### Your goal
From the entries below, please output exactly the lines starting at the one containing "oriGIn is working" and ending at the one containing "oriGIn/FAO workshop on", both included.

### Input
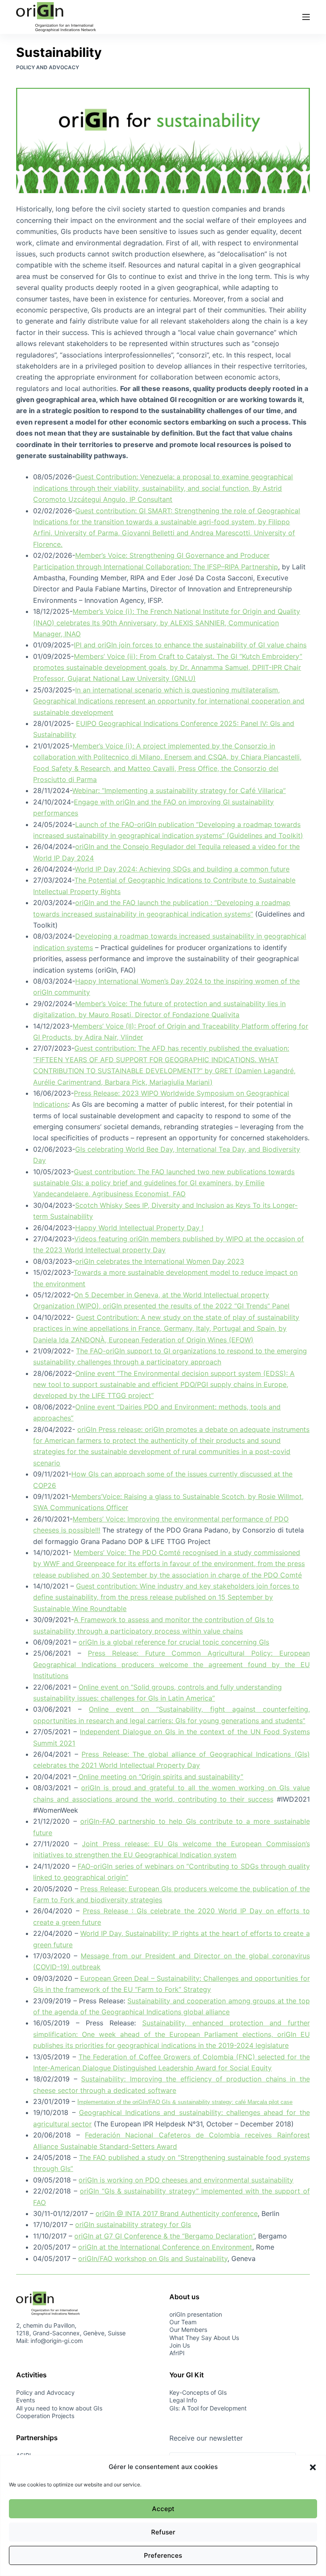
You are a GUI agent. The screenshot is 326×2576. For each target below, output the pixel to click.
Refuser (163, 2532)
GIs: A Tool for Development (208, 2408)
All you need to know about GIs (59, 2408)
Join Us (179, 2345)
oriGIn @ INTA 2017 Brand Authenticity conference (177, 2213)
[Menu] (306, 17)
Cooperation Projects (45, 2415)
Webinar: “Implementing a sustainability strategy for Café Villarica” (179, 790)
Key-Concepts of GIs (198, 2392)
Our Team (183, 2322)
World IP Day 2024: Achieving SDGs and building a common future (182, 869)
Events (25, 2400)
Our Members (188, 2329)
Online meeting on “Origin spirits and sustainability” (159, 1776)
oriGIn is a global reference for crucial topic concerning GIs (174, 1642)
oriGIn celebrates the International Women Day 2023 (159, 1261)
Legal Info (183, 2400)
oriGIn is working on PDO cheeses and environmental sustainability (186, 2180)
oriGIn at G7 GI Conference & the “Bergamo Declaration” (164, 2236)
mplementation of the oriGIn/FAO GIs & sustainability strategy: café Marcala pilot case (185, 2102)
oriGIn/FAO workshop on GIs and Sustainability (153, 2258)
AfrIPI (177, 2353)
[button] (313, 2467)
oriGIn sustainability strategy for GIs (133, 2224)
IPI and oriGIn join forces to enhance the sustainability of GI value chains (190, 645)
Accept (163, 2509)
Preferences (163, 2555)
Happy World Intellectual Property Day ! (139, 1227)
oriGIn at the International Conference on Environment (165, 2247)
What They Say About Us (204, 2337)
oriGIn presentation (195, 2314)
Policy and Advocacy (47, 67)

### Answer box
oriGIn is working on PDO cheeses and environmental sustainability (186, 2180)
oriGIn at G7 GI Conference & the “Bergamo Declaration” (164, 2236)
mplementation of the oriGIn/FAO GIs & sustainability strategy: café Marcala pilot case (185, 2102)
oriGIn/FAO workshop on GIs and Sustainability (153, 2258)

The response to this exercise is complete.